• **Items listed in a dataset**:
========

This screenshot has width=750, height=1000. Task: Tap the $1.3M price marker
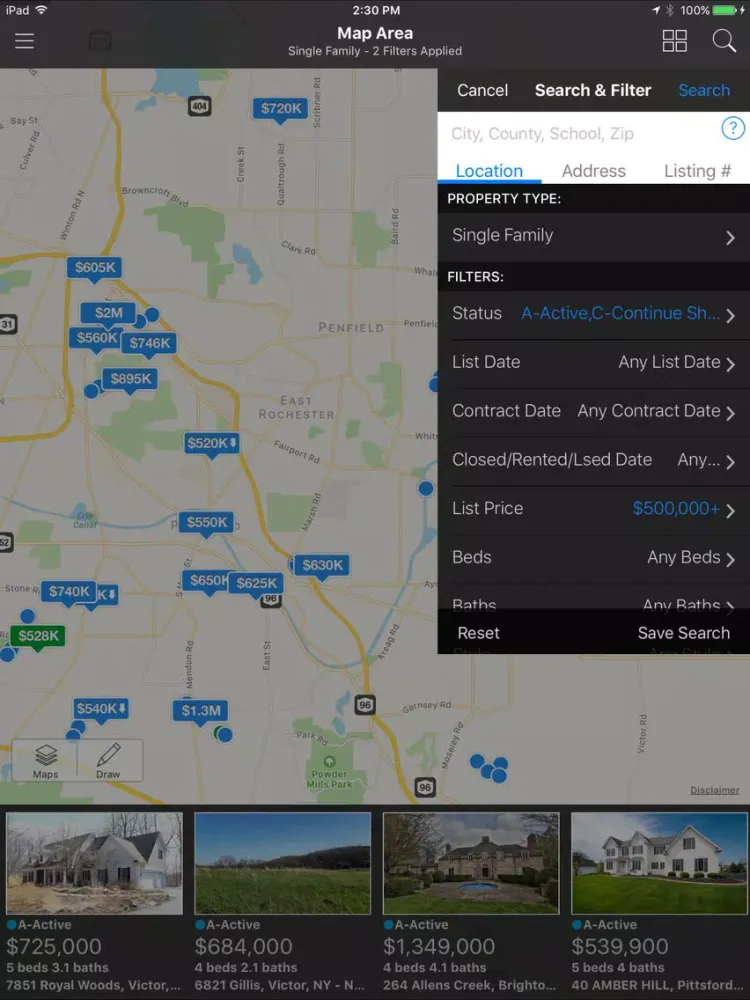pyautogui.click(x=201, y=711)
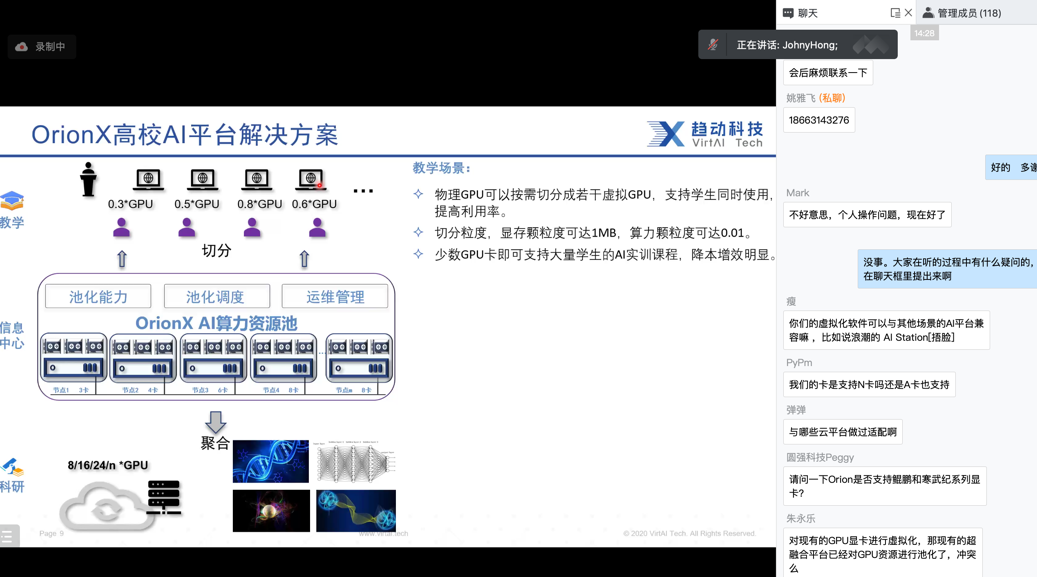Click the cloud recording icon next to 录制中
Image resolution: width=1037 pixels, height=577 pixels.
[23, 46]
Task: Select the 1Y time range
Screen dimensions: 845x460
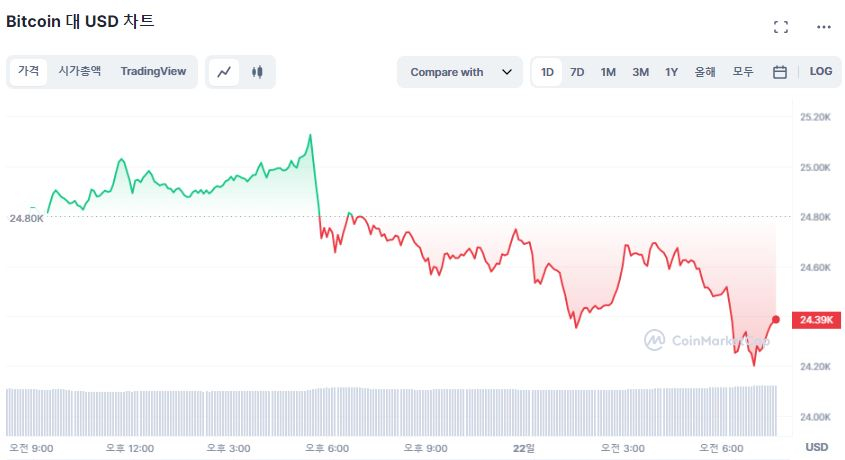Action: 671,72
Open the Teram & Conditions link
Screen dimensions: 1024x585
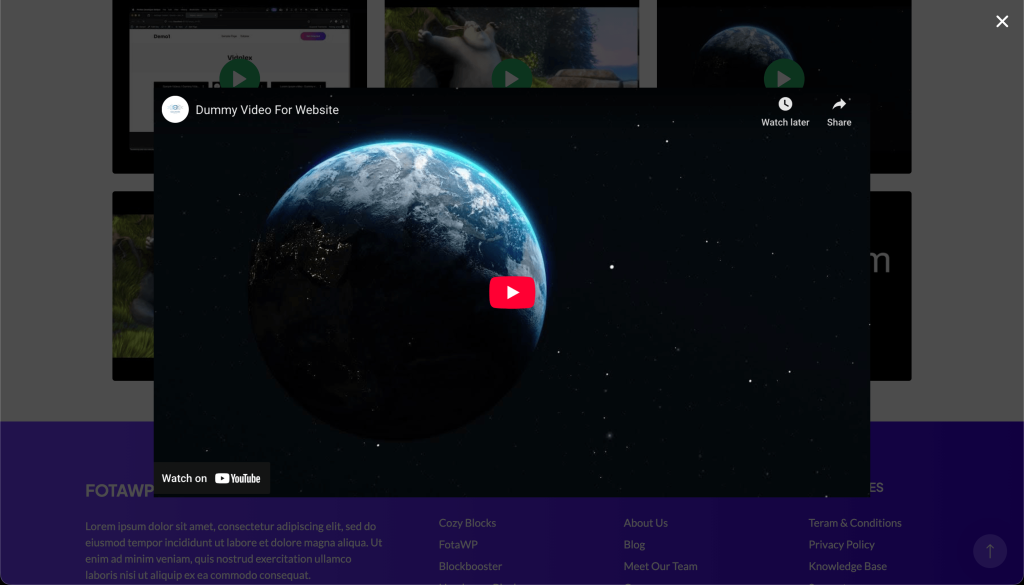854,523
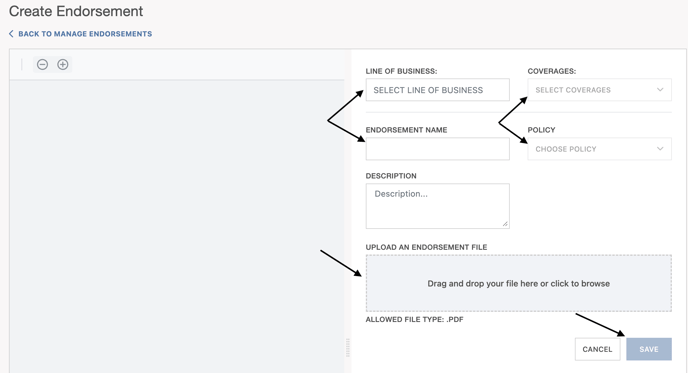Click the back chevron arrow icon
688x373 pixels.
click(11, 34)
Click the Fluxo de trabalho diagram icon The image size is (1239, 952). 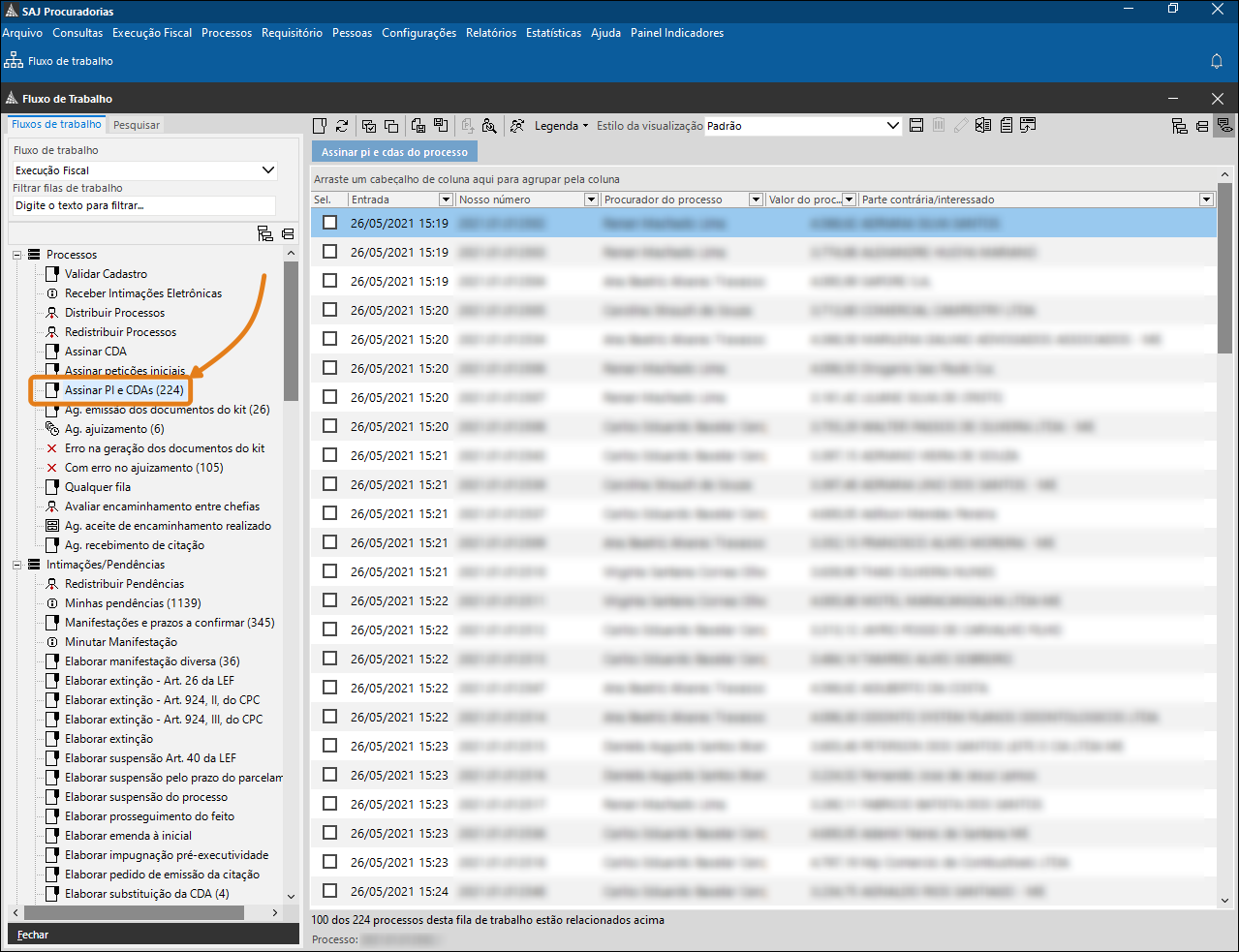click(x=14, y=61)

========

• **What is expected**: Rewrite everything from the start of the records down to the line containing "Action: 671,72", switching "Select" to "Choose" and keeping all else unchanged. Omit the pictures from your answer.

• **Solution below**:
This screenshot has width=750, height=1000. Task: Tap the $1.3M price marker
pyautogui.click(x=201, y=711)
Click the cloud recording icon next to 录制中
Image resolution: width=1037 pixels, height=577 pixels.
[23, 46]
Task: Choose the 1Y time range
Screen dimensions: 845x460
Action: 671,72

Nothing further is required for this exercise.